**Instructions to follow:**
Each line holding the word "Select" must appear in the answer, copied from the entries.

**Material supplied:**
++++
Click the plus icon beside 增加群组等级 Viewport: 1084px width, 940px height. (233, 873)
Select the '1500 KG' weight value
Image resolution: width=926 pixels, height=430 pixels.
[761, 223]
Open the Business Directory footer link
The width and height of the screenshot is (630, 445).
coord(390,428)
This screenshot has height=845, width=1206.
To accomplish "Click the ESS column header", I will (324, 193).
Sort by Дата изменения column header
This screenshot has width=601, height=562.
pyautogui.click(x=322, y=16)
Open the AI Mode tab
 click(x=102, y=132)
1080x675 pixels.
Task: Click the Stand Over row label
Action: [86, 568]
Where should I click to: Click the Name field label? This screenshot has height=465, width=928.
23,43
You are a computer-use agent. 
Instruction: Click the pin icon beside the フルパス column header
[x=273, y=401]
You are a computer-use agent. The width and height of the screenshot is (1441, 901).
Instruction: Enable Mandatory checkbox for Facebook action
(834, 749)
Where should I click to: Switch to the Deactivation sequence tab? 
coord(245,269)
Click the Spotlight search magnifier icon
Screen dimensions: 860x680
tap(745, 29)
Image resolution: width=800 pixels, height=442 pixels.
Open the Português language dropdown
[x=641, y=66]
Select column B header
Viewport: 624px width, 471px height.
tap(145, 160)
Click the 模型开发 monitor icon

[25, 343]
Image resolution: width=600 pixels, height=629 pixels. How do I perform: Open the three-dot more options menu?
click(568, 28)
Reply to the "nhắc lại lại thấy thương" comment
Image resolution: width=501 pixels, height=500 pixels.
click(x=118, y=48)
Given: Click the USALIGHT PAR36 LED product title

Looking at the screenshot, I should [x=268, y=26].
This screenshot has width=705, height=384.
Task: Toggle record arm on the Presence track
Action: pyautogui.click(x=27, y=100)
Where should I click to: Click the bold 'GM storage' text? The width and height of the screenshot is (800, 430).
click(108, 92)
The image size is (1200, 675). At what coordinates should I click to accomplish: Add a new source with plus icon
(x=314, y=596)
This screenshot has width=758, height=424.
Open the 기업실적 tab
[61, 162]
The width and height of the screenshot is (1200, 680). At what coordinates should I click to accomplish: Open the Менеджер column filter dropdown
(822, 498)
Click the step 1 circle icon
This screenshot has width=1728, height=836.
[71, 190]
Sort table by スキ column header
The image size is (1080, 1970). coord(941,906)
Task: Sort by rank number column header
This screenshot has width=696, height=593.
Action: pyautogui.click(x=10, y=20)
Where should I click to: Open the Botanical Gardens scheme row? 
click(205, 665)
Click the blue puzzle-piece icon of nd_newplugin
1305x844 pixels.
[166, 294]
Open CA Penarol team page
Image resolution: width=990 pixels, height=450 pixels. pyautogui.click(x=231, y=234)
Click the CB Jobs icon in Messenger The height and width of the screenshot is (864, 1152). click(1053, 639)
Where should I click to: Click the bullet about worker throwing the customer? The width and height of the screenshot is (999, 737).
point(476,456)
++++
**Solution to the problem:**
Select the '1500 KG' weight value
Select column B header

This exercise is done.